■ What this task involves
Please repeat all of the records, keeping every word unchanged.

■ Stored data
= = =

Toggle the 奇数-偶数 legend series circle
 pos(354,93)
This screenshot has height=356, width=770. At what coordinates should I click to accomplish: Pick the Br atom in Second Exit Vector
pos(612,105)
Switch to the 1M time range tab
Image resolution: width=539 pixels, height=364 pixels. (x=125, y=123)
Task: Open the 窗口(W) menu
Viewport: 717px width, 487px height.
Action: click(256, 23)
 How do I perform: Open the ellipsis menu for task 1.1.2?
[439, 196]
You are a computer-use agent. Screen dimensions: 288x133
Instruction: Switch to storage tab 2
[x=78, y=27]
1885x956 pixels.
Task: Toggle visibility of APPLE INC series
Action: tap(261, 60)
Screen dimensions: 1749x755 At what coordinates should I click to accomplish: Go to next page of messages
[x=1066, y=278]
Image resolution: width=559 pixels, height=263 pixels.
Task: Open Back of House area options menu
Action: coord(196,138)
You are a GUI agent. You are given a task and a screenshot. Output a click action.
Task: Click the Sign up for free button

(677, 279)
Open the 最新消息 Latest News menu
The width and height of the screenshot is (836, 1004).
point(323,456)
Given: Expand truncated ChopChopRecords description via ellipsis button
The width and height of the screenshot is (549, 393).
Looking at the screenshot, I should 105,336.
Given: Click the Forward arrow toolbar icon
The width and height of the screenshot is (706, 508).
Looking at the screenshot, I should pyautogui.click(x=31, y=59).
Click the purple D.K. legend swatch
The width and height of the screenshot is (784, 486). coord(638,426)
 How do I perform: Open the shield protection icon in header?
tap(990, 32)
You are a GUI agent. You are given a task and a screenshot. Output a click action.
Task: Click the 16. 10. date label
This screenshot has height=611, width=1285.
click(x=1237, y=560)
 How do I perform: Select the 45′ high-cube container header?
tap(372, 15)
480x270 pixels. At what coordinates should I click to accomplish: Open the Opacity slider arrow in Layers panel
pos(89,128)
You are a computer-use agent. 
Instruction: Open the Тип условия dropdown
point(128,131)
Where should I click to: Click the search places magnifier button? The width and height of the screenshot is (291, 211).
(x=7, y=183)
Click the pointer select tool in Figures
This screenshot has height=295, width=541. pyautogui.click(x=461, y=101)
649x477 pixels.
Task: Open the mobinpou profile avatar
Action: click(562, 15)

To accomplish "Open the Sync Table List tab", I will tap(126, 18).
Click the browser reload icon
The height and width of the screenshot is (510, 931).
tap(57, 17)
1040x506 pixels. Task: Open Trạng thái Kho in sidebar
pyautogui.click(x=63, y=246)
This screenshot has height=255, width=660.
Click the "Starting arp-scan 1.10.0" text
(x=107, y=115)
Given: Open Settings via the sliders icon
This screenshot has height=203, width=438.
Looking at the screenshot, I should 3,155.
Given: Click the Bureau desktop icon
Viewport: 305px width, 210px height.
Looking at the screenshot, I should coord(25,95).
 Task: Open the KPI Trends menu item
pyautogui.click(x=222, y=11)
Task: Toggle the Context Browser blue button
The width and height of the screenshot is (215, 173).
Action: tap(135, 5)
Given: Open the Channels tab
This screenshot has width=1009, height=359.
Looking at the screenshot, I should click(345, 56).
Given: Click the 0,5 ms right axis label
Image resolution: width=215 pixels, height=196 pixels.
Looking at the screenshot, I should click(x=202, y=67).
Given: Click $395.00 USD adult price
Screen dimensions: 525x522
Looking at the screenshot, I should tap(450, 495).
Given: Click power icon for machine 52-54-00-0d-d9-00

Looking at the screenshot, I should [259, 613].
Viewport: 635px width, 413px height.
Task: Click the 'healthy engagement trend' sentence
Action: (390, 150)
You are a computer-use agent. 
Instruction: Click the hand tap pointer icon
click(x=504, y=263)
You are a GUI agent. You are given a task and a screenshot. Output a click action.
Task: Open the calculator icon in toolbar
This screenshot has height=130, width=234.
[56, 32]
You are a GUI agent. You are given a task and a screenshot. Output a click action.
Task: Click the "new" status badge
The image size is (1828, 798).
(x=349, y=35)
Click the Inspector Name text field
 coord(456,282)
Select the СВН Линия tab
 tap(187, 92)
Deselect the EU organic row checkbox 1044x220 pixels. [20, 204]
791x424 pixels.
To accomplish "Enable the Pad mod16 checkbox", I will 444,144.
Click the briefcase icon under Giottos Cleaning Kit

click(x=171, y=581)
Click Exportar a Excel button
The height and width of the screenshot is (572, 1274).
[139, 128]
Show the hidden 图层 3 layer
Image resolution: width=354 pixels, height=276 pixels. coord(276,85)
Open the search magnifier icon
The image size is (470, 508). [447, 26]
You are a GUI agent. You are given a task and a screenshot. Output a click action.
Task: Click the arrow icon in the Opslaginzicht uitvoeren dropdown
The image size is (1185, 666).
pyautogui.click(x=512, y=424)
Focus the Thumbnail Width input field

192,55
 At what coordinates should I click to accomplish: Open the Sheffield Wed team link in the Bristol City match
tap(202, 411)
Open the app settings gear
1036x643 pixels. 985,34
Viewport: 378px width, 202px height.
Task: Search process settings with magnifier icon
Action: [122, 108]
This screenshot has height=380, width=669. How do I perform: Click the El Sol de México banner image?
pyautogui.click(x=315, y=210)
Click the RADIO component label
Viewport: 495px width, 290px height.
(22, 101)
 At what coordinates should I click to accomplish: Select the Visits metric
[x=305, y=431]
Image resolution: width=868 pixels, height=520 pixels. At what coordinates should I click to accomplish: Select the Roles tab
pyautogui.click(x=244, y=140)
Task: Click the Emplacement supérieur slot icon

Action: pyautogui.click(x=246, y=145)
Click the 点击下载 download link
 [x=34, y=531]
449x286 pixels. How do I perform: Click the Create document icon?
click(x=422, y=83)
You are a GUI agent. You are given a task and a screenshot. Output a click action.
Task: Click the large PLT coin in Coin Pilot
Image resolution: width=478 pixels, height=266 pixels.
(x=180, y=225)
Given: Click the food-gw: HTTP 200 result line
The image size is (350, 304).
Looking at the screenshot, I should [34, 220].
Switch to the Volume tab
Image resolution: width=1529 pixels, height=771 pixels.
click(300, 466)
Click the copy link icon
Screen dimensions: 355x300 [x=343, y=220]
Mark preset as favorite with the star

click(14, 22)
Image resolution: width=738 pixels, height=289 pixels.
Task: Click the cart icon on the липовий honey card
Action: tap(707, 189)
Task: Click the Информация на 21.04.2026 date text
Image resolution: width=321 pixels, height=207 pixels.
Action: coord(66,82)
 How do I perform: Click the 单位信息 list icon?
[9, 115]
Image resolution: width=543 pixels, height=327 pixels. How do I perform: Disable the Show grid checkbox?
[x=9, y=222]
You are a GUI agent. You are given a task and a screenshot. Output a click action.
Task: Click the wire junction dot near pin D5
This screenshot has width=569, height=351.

= = =

■ Solution to this exercise
Toggle the 奇数-偶数 legend series circle
 pos(354,93)
This screenshot has height=356, width=770. At what coordinates should I click to accomplish: Pick the Br atom in Second Exit Vector
pos(612,105)
Switch to the 1M time range tab
Image resolution: width=539 pixels, height=364 pixels. (x=125, y=123)
Task: Open the 窗口(W) menu
Viewport: 717px width, 487px height.
Action: click(256, 23)
 How do I perform: Open the ellipsis menu for task 1.1.2?
[439, 196]
You are a computer-use agent. Screen dimensions: 288x133
Instruction: Switch to storage tab 2
[x=78, y=27]
1885x956 pixels.
Task: Toggle visibility of APPLE INC series
Action: tap(261, 60)
Screen dimensions: 1749x755 At what coordinates should I click to accomplish: Go to next page of messages
[x=1066, y=278]
Image resolution: width=559 pixels, height=263 pixels.
Task: Open Back of House area options menu
Action: coord(196,138)
You are a GUI agent. You are given a task and a screenshot. Output a click action.
Task: Click the Sign up for free button

(677, 279)
Open the 最新消息 Latest News menu
The width and height of the screenshot is (836, 1004).
point(323,456)
Given: Expand truncated ChopChopRecords description via ellipsis button
The width and height of the screenshot is (549, 393).
Looking at the screenshot, I should 105,336.
Given: Click the Forward arrow toolbar icon
The width and height of the screenshot is (706, 508).
Looking at the screenshot, I should pyautogui.click(x=31, y=59).
Click the purple D.K. legend swatch
The width and height of the screenshot is (784, 486). coord(638,426)
 How do I perform: Open the shield protection icon in header?
tap(990, 32)
You are a GUI agent. You are given a task and a screenshot. Output a click action.
Task: Click the 16. 10. date label
This screenshot has height=611, width=1285.
click(x=1237, y=560)
 How do I perform: Select the 45′ high-cube container header?
tap(372, 15)
480x270 pixels. At what coordinates should I click to accomplish: Open the Opacity slider arrow in Layers panel
pos(89,128)
You are a computer-use agent. 
Instruction: Open the Тип условия dropdown
point(128,131)
Where should I click to: Click the search places magnifier button? The width and height of the screenshot is (291, 211).
(x=7, y=183)
Click the pointer select tool in Figures
This screenshot has height=295, width=541. pyautogui.click(x=461, y=101)
649x477 pixels.
Task: Open the mobinpou profile avatar
Action: click(562, 15)

To accomplish "Open the Sync Table List tab", I will tap(126, 18).
Click the browser reload icon
The height and width of the screenshot is (510, 931).
tap(57, 17)
1040x506 pixels. Task: Open Trạng thái Kho in sidebar
pyautogui.click(x=63, y=246)
This screenshot has height=255, width=660.
Click the "Starting arp-scan 1.10.0" text
(x=107, y=115)
Given: Open Settings via the sliders icon
This screenshot has height=203, width=438.
Looking at the screenshot, I should 3,155.
Given: Click the Bureau desktop icon
Viewport: 305px width, 210px height.
Looking at the screenshot, I should coord(25,95).
 Task: Open the KPI Trends menu item
pyautogui.click(x=222, y=11)
Task: Toggle the Context Browser blue button
The width and height of the screenshot is (215, 173).
Action: tap(135, 5)
Given: Open the Channels tab
This screenshot has width=1009, height=359.
Looking at the screenshot, I should click(345, 56).
Given: Click the 0,5 ms right axis label
Image resolution: width=215 pixels, height=196 pixels.
Looking at the screenshot, I should click(x=202, y=67).
Given: Click $395.00 USD adult price
Screen dimensions: 525x522
Looking at the screenshot, I should tap(450, 495).
Given: Click power icon for machine 52-54-00-0d-d9-00

Looking at the screenshot, I should [259, 613].
Viewport: 635px width, 413px height.
Task: Click the 'healthy engagement trend' sentence
Action: (390, 150)
You are a computer-use agent. 
Instruction: Click the hand tap pointer icon
click(x=504, y=263)
You are a GUI agent. You are given a task and a screenshot. Output a click action.
Task: Open the calculator icon in toolbar
This screenshot has height=130, width=234.
[56, 32]
You are a GUI agent. You are given a task and a screenshot. Output a click action.
Task: Click the "new" status badge
The image size is (1828, 798).
(x=349, y=35)
Click the Inspector Name text field
 coord(456,282)
Select the СВН Линия tab
 tap(187, 92)
Deselect the EU organic row checkbox 1044x220 pixels. [20, 204]
791x424 pixels.
To accomplish "Enable the Pad mod16 checkbox", I will 444,144.
Click the briefcase icon under Giottos Cleaning Kit

click(x=171, y=581)
Click Exportar a Excel button
The height and width of the screenshot is (572, 1274).
[139, 128]
Show the hidden 图层 3 layer
Image resolution: width=354 pixels, height=276 pixels. coord(276,85)
Open the search magnifier icon
The image size is (470, 508). [447, 26]
You are a GUI agent. You are given a task and a screenshot. Output a click action.
Task: Click the arrow icon in the Opslaginzicht uitvoeren dropdown
The image size is (1185, 666).
pyautogui.click(x=512, y=424)
Focus the Thumbnail Width input field

192,55
 At what coordinates should I click to accomplish: Open the Sheffield Wed team link in the Bristol City match
tap(202, 411)
Open the app settings gear
1036x643 pixels. 985,34
Viewport: 378px width, 202px height.
Task: Search process settings with magnifier icon
Action: [122, 108]
This screenshot has height=380, width=669. How do I perform: Click the El Sol de México banner image?
pyautogui.click(x=315, y=210)
Click the RADIO component label
Viewport: 495px width, 290px height.
(22, 101)
 At what coordinates should I click to accomplish: Select the Visits metric
[x=305, y=431]
Image resolution: width=868 pixels, height=520 pixels. At what coordinates should I click to accomplish: Select the Roles tab
pyautogui.click(x=244, y=140)
Task: Click the Emplacement supérieur slot icon

Action: pyautogui.click(x=246, y=145)
Click the 点击下载 download link
 [x=34, y=531]
449x286 pixels. How do I perform: Click the Create document icon?
click(x=422, y=83)
You are a GUI agent. You are given a task and a screenshot. Output a click action.
Task: Click the large PLT coin in Coin Pilot
Image resolution: width=478 pixels, height=266 pixels.
(x=180, y=225)
Given: Click the food-gw: HTTP 200 result line
The image size is (350, 304).
Looking at the screenshot, I should [34, 220].
Switch to the Volume tab
Image resolution: width=1529 pixels, height=771 pixels.
click(300, 466)
Click the copy link icon
Screen dimensions: 355x300 [x=343, y=220]
Mark preset as favorite with the star

click(14, 22)
Image resolution: width=738 pixels, height=289 pixels.
Task: Click the cart icon on the липовий honey card
Action: tap(707, 189)
Task: Click the Информация на 21.04.2026 date text
Image resolution: width=321 pixels, height=207 pixels.
Action: coord(66,82)
 How do I perform: Click the 单位信息 list icon?
[9, 115]
Image resolution: width=543 pixels, height=327 pixels. How do I perform: Disable the Show grid checkbox?
[x=9, y=222]
You are a GUI agent. You are given a task and a screenshot. Output a click action.
Task: Click the wire junction dot near pin D5
This screenshot has width=569, height=351.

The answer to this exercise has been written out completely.